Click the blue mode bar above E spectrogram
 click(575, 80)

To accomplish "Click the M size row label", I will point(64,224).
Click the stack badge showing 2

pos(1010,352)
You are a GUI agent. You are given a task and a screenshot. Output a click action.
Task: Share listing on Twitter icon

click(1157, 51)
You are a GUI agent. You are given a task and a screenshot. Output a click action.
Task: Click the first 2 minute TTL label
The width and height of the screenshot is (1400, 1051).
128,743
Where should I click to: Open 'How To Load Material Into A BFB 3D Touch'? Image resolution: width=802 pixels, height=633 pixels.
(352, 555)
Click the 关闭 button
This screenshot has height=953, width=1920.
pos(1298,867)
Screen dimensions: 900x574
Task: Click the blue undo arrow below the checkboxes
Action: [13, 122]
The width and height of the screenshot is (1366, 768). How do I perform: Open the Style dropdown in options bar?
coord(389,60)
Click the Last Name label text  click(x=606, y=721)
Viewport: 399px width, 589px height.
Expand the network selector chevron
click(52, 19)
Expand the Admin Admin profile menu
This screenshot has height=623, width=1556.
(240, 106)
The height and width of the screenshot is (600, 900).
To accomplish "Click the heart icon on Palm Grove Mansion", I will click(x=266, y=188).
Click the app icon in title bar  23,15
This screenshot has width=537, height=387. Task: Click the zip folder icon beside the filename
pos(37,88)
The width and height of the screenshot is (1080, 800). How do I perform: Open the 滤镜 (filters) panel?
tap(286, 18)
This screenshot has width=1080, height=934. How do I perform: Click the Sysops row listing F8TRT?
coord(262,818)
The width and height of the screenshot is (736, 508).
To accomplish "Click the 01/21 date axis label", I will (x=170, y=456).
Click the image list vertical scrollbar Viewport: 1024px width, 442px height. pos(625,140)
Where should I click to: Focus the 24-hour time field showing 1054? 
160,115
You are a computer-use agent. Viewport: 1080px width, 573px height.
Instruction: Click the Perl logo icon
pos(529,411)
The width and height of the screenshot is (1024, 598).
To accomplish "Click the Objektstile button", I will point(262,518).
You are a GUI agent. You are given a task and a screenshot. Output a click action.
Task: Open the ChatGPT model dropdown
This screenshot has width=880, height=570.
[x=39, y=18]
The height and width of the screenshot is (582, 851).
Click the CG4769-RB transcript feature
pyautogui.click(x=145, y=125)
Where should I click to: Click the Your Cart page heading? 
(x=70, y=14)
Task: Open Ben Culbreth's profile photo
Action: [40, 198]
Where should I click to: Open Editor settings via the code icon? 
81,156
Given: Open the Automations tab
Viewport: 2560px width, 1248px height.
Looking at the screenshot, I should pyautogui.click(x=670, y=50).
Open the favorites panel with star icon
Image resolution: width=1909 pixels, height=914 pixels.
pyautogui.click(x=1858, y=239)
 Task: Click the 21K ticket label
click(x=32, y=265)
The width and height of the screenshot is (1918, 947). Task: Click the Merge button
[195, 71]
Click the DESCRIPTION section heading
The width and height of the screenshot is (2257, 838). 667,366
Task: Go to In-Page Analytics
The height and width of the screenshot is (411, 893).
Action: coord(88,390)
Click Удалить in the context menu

* DIRECTIVE
Set down the material again verbatim, starting at its first line and ending at the line that contains "click(52, 19)".

* CORRECT OUTPUT
Click the blue mode bar above E spectrogram
 click(575, 80)

To accomplish "Click the M size row label", I will point(64,224).
Click the stack badge showing 2

pos(1010,352)
You are a GUI agent. You are given a task and a screenshot. Output a click action.
Task: Share listing on Twitter icon

click(1157, 51)
You are a GUI agent. You are given a task and a screenshot. Output a click action.
Task: Click the first 2 minute TTL label
The width and height of the screenshot is (1400, 1051).
128,743
Where should I click to: Open 'How To Load Material Into A BFB 3D Touch'? Image resolution: width=802 pixels, height=633 pixels.
(352, 555)
Click the 关闭 button
This screenshot has height=953, width=1920.
pos(1298,867)
Screen dimensions: 900x574
Task: Click the blue undo arrow below the checkboxes
Action: [13, 122]
The width and height of the screenshot is (1366, 768). How do I perform: Open the Style dropdown in options bar?
coord(389,60)
Click the Last Name label text  click(x=606, y=721)
Viewport: 399px width, 589px height.
Expand the network selector chevron
click(52, 19)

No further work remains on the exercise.